Caron taps my knee again with another swing. A desperate, aching sound erupts from my chest when my leg moves. The room swirls like I’m swimming in a raging sea.
“I don’t want to go back to some shitty, unimportant life with parents who always belittled my views and forced their religious manipulations on me, or a brother who never took my side. What would make you think I would want to reconnect with him? Eli never stood with me when I struggled with our parents or battled the demons that piled up around me. He barely even listened. He just let me slip away. Where was Eli when I hit rock bottom, hmm? Nowhere.”
“He was a child.”
“So was I,” he says with another hit. I bite my split lip to keep from begging him to stop. “I was a child when they kicked me out of the house. I was a child when I overdosed in a friend’s decrepit apartment that smelled like piss and mold. I was a child when I rose above my circumstances, alone. I built my empire from nothing. And now I help people. I help so many people. And anyone who thinks otherwise is just holding me back from doing good in the world. Just like my family held me back. Just like they suffocated my vision of what a meaningful life could be.”
Caron knocks my knee again, harder this time. I scream as my leg grates against the one beneath it. The wet heat of blood soaks through my pants. Black spots creep through my vision and I know I can’t stay awake much longer. There’s no air in this wide-open room. I can’t claim any of it for my own.

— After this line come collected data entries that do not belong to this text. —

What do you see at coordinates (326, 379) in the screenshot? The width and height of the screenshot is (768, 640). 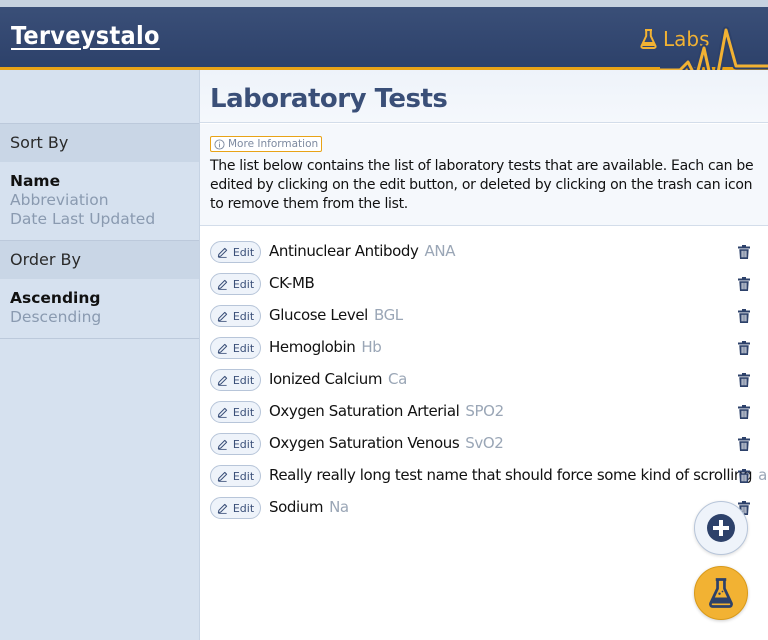 I see `test-name-text: Ionized Calcium` at bounding box center [326, 379].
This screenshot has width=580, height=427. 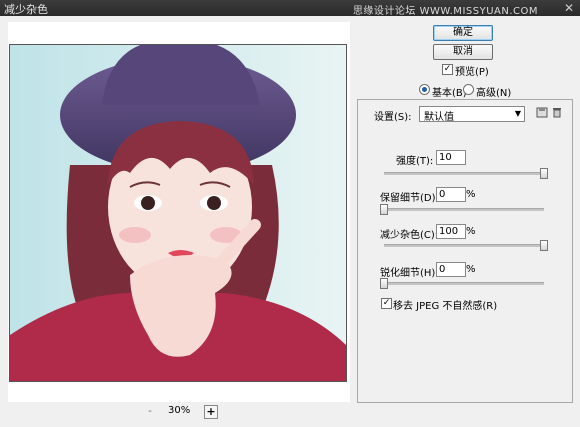 What do you see at coordinates (211, 412) in the screenshot?
I see `zoom-in-button: +` at bounding box center [211, 412].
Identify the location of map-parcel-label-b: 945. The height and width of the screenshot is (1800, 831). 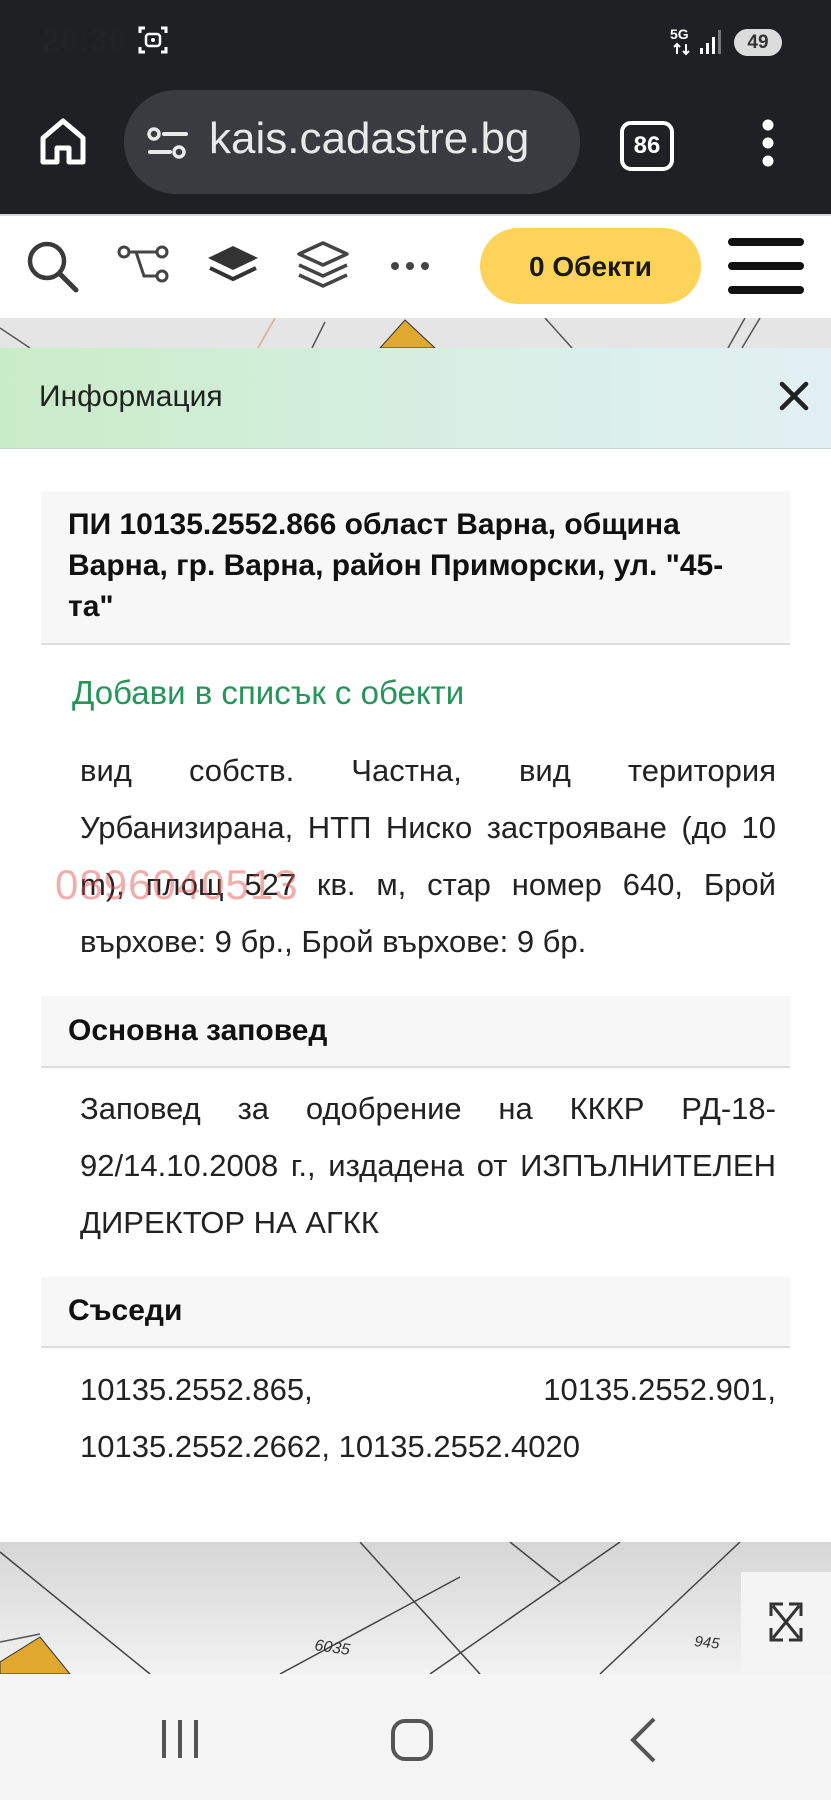
(708, 1643).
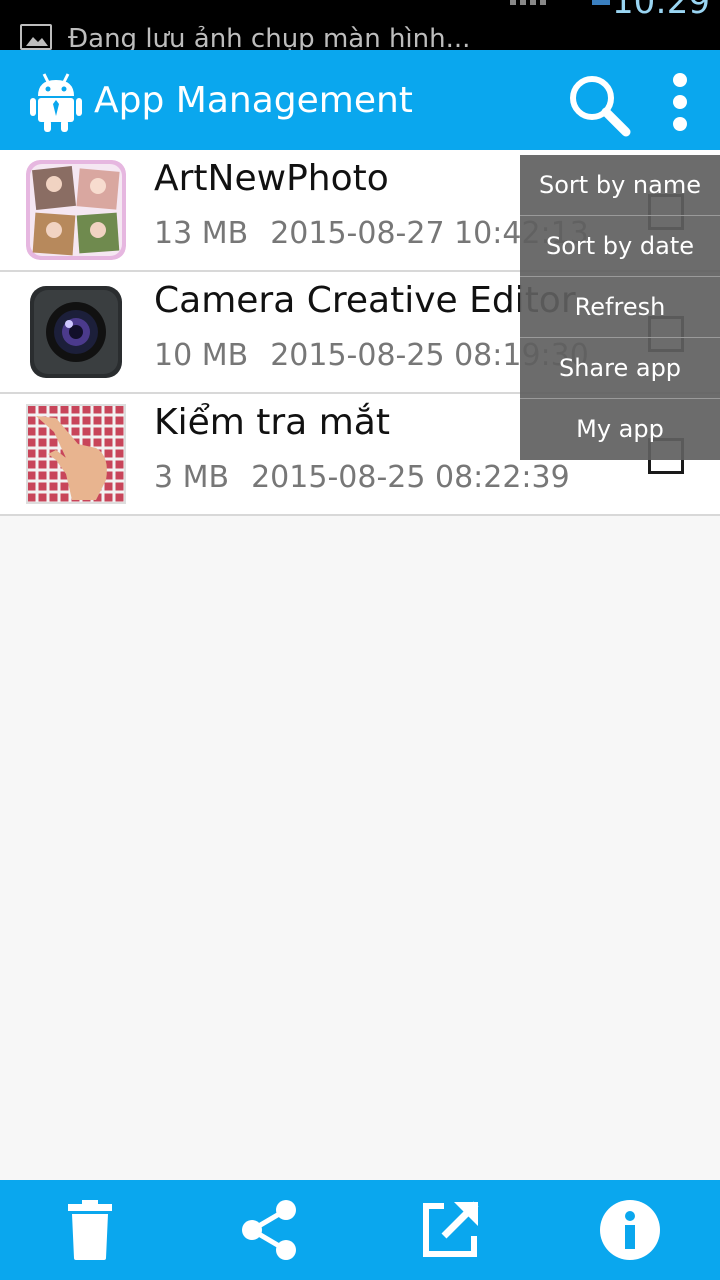 The image size is (720, 1280). I want to click on app-title: App Management, so click(254, 100).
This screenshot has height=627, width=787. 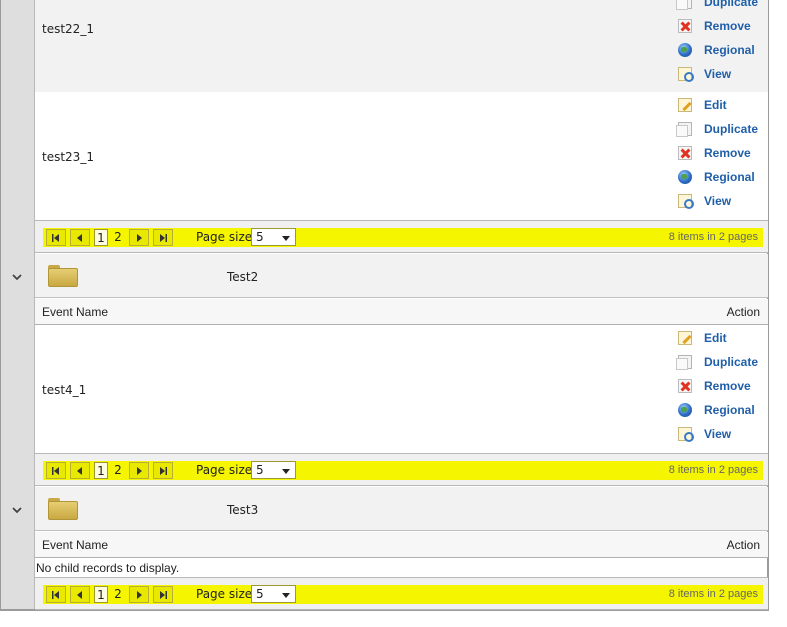 What do you see at coordinates (402, 509) in the screenshot?
I see `group-row: Test3` at bounding box center [402, 509].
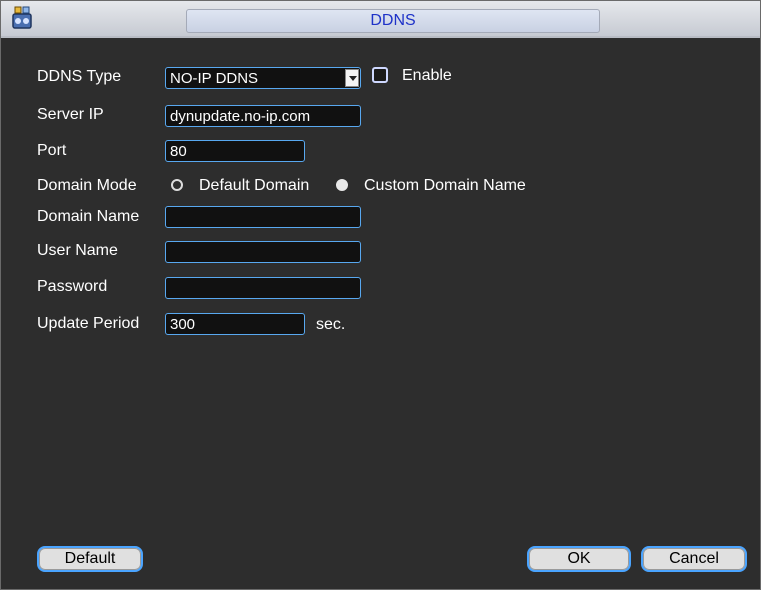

“You’re doing so much…good in the world now…torturing me…aren’t you…” I whisper through panting breaths as he leans closer.
“Nothing less than what you deserve, serial killer.” Another knock, another scream. Tears crest my lashes and stream across my face. Caron sighs, his hands tightening around the handle of the hammer as he stands. “But you’re right. Best to get this over with.”
That’s when I hear it. The first siren. And then the distant, beating thrum of a helicopter.
“Do it…” I say. “You’ll only…rot in jail…forever…”
A flash of panicked rage ignites in Caron’s eyes. He strides a few steps toward the window, looking toward the moon as the sound of the helicopter grows louder. He and I both know there’s no running now. Not for either of us.
“All I have to do is tell them you’re a killer,” Caron says as he stalks toward me. “You murdered Nick and Tristan and Cynthia and God knows who else. You lured me to your building and I just managed to subdue you.”
I smile, my eyes full of malice. “Not…my building… It’s…yours…” I whisper, success warming the erratic beats of my heart as I jostle my bound wrists in his direction. “And your story…isn’t super…believable…all things…considered.”
Caron scowls down at me, his face lit with fury, his movements jerky and distressed. I just need to push a little harder, stay awake a little longer. “If I go down, I’m bringing you with me,” he grits out. “You’ll never walk free again.”
I know.
If he survives, he’ll ensure I go to prison too. He’ll pin those deaths and more on me. But if he kills me, he’ll never get out. His whole empire will crumble away.
He just needs to believe in the possibility he could fail.
“I’ve…made sure…that they’ll think…it’s you. Where…do you think…the bodies are? I’ll give you…a hint. They’re not at…my house.”
I let out a triumphant laugh as Caron’s furious, feral growl floods the empty space. It echoes up the walls. The pigeons flap above us and my scream follows their hidden wings as Caron hits my leg hard with the hammer.
And then I see the moment. The decision in his eyes.
Time slows down. Caron’s murderous glare is pinned to me like it’s hooked in my skin. His shoulders roll. He sweeps the sledgehammer behind him in an arc. I look away to the window and the silver moonlight, the blades of the helicopter rattling the weathered panes of glass. Then I close my eyes and think of my aviary, of the record player beneath the bows of the cherry tree, birds singing in the cover of the scented blooms.
I love you, Bria Brooks.
A shot pierces the cool air and the world all falls away.